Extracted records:
'''
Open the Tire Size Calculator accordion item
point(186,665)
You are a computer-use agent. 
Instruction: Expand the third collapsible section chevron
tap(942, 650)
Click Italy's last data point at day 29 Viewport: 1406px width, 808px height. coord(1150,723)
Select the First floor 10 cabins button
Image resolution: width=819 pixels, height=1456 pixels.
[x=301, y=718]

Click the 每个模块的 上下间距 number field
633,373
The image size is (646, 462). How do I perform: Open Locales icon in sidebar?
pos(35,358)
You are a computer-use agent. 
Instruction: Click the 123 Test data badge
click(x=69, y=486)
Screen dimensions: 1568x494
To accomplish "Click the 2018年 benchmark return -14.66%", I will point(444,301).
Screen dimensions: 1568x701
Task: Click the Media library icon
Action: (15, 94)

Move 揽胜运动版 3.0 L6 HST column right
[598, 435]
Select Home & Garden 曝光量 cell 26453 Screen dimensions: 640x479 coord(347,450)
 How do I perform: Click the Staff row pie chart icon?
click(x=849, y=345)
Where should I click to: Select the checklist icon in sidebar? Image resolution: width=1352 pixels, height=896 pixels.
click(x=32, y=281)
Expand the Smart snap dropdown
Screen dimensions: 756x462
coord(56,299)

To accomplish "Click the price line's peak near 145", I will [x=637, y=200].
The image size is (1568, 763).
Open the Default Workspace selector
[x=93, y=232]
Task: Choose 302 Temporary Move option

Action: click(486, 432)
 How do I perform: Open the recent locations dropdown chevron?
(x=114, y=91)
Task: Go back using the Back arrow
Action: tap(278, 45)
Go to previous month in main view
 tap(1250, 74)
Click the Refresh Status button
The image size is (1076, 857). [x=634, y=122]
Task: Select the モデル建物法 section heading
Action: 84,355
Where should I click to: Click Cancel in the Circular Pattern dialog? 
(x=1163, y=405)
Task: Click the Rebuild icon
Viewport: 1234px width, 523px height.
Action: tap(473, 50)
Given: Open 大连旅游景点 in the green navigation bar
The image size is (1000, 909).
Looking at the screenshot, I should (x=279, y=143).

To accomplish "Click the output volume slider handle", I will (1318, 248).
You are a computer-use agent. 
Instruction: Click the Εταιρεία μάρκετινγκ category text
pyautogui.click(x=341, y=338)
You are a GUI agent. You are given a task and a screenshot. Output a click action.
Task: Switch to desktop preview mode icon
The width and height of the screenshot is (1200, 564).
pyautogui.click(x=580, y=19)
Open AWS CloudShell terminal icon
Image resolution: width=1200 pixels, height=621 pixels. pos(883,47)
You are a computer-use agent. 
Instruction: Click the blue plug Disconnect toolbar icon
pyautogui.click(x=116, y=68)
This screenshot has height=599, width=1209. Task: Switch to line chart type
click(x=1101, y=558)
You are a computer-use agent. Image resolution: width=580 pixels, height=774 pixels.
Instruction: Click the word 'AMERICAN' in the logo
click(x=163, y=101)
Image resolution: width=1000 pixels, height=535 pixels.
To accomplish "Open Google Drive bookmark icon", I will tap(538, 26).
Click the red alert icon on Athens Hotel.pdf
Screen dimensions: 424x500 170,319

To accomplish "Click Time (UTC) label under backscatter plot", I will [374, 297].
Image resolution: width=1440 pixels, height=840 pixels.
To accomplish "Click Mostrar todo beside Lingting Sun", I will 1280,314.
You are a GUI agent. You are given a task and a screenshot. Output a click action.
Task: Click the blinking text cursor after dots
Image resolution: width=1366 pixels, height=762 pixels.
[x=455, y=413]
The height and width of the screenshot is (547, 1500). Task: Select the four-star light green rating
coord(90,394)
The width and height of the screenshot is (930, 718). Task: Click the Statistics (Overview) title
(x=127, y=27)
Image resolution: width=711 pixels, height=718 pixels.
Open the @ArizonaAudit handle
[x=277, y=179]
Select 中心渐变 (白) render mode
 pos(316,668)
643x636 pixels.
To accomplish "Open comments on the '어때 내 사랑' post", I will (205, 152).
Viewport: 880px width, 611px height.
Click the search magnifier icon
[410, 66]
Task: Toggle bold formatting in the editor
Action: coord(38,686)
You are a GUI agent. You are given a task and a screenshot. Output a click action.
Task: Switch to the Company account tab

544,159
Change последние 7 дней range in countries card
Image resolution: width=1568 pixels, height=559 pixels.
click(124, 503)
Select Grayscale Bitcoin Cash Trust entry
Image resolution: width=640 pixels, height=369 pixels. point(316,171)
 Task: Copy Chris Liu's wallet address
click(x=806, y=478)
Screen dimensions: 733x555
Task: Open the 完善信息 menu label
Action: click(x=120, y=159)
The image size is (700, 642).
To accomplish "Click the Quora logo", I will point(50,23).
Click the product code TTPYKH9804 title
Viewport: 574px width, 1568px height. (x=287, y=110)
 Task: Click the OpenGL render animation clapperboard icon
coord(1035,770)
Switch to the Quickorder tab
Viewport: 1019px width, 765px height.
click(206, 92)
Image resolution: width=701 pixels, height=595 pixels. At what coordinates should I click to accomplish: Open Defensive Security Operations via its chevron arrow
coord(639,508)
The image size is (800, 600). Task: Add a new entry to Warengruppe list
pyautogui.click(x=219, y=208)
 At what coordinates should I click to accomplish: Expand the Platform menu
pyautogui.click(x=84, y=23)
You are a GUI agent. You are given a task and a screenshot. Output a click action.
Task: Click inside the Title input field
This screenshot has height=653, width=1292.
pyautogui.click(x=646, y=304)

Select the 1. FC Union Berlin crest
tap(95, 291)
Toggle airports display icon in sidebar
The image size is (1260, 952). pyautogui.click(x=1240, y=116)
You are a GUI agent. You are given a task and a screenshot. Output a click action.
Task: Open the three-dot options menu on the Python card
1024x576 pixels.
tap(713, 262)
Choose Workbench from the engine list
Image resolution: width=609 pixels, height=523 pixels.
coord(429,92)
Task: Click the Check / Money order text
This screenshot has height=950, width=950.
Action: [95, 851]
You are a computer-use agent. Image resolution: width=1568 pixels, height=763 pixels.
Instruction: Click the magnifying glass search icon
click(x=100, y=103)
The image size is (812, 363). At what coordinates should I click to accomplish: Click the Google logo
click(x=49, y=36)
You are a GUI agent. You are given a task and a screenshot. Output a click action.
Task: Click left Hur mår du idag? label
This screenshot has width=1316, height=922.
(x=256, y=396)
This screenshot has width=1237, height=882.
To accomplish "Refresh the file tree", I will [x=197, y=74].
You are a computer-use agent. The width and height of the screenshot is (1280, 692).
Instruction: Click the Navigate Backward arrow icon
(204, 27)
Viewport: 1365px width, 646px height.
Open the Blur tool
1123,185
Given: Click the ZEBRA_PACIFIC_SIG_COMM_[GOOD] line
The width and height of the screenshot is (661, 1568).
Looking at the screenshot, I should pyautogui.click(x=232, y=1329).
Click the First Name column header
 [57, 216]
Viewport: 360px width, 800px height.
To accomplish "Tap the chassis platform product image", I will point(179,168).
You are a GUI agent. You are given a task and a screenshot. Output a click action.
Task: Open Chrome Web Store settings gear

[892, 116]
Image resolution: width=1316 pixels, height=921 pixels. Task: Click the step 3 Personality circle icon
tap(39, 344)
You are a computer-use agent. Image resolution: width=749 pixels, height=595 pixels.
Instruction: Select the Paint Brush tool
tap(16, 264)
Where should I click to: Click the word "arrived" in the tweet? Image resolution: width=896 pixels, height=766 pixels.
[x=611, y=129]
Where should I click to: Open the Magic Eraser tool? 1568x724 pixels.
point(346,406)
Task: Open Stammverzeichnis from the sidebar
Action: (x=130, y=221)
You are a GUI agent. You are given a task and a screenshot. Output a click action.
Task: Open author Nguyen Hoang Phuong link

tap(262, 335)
'''
* _Work instruction_
In the records above, find each line with the word "card" and copy it out.

* _Task output_
Change последние 7 дней range in countries card
Task: Open the three-dot options menu on the Python card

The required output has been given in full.